_Activity_
Copy exactly the lines of the records below, and only those lines, beginning with the line that contains "Open Общий чат in the sidebar" and ending with the line that contains "Collapse the Quick".

** Input material follows **

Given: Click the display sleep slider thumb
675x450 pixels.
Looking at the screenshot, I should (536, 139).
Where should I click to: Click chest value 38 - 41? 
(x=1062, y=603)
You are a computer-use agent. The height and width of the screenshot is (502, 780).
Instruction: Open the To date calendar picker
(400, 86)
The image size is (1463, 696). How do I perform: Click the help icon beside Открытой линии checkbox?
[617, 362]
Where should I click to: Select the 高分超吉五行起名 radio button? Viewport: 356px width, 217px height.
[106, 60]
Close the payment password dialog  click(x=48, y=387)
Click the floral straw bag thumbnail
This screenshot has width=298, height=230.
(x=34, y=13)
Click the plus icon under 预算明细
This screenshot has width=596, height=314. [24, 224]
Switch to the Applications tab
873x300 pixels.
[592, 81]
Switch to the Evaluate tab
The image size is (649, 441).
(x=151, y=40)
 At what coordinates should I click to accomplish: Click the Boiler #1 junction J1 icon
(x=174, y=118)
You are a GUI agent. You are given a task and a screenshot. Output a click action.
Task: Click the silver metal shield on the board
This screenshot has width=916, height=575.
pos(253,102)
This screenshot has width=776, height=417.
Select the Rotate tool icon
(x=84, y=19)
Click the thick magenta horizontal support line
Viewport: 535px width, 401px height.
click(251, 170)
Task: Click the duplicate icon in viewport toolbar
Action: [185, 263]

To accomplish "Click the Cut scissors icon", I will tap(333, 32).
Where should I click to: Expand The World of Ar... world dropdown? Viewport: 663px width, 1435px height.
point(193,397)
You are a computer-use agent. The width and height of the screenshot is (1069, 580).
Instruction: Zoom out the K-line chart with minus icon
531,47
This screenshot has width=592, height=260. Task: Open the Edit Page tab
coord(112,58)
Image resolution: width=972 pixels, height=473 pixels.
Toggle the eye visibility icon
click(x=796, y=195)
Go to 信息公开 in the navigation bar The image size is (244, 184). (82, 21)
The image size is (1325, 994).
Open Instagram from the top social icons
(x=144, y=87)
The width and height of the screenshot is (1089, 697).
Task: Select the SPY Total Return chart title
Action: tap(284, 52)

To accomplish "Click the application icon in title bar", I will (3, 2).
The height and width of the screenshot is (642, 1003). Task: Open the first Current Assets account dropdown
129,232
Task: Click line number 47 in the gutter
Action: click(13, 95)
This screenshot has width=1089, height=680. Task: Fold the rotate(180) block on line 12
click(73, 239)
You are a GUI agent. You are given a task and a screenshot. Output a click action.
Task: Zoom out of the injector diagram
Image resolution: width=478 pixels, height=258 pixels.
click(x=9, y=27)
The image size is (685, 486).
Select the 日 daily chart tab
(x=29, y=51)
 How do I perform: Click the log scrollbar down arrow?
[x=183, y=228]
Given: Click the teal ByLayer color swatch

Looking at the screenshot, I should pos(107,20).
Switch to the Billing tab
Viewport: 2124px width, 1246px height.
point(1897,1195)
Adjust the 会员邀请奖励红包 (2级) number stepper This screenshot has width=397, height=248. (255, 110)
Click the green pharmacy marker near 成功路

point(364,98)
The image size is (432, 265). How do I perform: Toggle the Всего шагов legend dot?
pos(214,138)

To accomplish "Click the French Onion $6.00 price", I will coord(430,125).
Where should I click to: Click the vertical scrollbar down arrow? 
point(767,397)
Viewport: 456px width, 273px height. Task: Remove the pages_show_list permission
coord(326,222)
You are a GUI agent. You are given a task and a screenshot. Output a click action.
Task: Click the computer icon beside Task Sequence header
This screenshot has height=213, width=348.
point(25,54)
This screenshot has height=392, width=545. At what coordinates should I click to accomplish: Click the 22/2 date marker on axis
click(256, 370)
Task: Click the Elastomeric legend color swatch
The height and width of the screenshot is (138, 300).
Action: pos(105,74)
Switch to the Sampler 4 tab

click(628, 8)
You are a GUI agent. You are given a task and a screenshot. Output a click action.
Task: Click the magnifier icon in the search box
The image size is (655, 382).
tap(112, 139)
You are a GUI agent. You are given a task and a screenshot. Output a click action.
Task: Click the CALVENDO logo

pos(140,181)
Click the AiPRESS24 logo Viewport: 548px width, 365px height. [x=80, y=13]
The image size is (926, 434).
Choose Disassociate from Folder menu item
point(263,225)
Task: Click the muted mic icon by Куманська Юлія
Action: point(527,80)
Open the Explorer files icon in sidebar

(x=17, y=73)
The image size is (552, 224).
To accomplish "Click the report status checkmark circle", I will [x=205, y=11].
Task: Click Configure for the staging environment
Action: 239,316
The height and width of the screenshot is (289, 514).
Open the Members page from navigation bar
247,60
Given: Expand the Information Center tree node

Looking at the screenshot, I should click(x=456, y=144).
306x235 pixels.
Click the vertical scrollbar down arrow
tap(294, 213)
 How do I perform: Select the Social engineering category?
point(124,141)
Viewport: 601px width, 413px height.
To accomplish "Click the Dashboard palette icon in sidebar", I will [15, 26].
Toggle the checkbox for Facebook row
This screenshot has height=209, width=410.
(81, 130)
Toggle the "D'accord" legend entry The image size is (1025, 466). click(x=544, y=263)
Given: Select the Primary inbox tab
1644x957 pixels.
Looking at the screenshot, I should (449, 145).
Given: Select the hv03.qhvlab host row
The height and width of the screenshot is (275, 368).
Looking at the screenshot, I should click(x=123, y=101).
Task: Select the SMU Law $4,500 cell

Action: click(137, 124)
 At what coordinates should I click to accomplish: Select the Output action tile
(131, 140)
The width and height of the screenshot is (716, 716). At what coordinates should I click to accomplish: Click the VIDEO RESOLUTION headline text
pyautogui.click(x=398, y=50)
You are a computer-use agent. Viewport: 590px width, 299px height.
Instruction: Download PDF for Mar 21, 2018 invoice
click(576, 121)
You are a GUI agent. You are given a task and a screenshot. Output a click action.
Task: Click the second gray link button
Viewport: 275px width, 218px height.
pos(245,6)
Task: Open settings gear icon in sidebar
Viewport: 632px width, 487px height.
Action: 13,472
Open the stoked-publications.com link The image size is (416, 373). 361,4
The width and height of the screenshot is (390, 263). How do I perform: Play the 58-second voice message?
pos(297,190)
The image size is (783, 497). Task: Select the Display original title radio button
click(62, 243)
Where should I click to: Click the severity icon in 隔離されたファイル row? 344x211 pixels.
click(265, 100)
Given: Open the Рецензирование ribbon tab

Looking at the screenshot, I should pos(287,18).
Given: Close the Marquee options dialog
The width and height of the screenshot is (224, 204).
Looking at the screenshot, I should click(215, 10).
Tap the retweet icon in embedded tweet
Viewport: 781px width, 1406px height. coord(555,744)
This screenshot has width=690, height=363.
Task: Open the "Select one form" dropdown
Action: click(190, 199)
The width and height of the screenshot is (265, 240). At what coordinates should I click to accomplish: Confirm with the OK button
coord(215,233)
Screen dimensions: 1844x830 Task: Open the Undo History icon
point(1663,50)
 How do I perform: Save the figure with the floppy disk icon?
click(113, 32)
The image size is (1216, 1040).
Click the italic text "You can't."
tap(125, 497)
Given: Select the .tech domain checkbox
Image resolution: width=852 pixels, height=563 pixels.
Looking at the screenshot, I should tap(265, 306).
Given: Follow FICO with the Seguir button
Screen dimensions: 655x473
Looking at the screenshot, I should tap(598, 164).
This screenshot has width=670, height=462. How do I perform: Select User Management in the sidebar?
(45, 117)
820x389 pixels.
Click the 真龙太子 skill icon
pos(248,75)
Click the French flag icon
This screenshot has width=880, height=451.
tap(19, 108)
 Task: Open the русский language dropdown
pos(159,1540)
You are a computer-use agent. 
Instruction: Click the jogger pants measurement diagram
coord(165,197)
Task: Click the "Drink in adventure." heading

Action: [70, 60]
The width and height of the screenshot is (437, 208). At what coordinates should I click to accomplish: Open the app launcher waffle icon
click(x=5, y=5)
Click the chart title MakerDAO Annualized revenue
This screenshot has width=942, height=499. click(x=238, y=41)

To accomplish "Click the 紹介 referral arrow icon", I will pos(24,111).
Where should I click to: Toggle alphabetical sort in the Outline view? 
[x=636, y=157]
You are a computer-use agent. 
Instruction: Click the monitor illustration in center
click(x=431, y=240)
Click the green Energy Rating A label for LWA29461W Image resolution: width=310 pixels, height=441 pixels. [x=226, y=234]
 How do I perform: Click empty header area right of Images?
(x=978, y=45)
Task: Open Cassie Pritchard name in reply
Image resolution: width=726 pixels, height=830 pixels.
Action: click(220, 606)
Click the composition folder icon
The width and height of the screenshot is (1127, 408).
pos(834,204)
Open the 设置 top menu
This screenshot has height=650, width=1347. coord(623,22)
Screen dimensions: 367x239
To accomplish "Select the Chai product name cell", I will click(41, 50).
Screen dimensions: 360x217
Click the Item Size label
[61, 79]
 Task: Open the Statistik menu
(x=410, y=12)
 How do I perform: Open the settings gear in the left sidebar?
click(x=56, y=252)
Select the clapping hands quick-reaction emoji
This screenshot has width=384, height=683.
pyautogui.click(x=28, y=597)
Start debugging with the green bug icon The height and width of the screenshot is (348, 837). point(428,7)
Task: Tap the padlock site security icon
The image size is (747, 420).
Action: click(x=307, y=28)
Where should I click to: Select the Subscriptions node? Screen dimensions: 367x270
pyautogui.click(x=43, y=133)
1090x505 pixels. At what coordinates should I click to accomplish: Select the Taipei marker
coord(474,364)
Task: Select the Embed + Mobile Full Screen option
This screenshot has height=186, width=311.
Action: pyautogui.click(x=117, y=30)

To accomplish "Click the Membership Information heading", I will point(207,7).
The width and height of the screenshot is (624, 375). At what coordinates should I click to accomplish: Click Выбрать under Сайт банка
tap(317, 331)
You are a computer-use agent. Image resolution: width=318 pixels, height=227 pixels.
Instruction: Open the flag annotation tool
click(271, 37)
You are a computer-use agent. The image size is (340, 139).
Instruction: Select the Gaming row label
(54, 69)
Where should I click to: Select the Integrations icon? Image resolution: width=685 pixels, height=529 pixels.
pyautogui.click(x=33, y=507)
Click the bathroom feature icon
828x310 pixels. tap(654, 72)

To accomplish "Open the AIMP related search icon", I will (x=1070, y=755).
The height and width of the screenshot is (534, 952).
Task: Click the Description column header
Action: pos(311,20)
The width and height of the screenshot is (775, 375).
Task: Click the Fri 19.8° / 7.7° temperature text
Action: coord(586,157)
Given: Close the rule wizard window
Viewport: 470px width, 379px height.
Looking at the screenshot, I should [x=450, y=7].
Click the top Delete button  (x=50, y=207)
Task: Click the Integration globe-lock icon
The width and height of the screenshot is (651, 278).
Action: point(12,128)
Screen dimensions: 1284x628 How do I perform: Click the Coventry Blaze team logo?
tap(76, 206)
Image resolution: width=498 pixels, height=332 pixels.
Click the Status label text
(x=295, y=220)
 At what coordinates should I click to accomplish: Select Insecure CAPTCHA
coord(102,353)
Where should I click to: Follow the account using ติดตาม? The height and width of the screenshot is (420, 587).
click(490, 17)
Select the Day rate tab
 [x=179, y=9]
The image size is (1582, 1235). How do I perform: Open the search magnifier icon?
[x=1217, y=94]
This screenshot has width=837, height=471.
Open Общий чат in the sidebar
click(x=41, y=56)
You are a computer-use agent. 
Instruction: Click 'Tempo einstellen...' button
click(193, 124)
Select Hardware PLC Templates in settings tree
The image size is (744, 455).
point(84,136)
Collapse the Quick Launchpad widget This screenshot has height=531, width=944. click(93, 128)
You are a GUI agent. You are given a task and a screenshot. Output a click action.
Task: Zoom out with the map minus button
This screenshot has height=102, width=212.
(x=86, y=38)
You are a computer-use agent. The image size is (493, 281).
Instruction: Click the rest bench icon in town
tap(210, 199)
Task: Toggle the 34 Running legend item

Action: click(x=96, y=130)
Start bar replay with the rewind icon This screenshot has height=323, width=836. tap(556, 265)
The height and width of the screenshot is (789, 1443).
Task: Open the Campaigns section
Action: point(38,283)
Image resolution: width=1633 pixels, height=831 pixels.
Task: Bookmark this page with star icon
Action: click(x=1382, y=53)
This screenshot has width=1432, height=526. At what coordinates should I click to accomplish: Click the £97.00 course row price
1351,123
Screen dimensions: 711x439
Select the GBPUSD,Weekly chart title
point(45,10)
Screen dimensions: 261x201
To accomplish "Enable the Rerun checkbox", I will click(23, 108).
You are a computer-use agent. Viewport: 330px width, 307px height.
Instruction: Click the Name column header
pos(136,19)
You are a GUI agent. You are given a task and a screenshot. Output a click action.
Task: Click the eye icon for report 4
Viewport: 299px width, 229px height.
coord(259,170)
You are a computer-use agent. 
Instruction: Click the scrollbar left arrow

** End of Input material **

_Output of the task_
Open Общий чат in the sidebar
click(x=41, y=56)
You are a computer-use agent. 
Instruction: Click 'Tempo einstellen...' button
click(193, 124)
Select Hardware PLC Templates in settings tree
The image size is (744, 455).
point(84,136)
Collapse the Quick Launchpad widget This screenshot has height=531, width=944. click(93, 128)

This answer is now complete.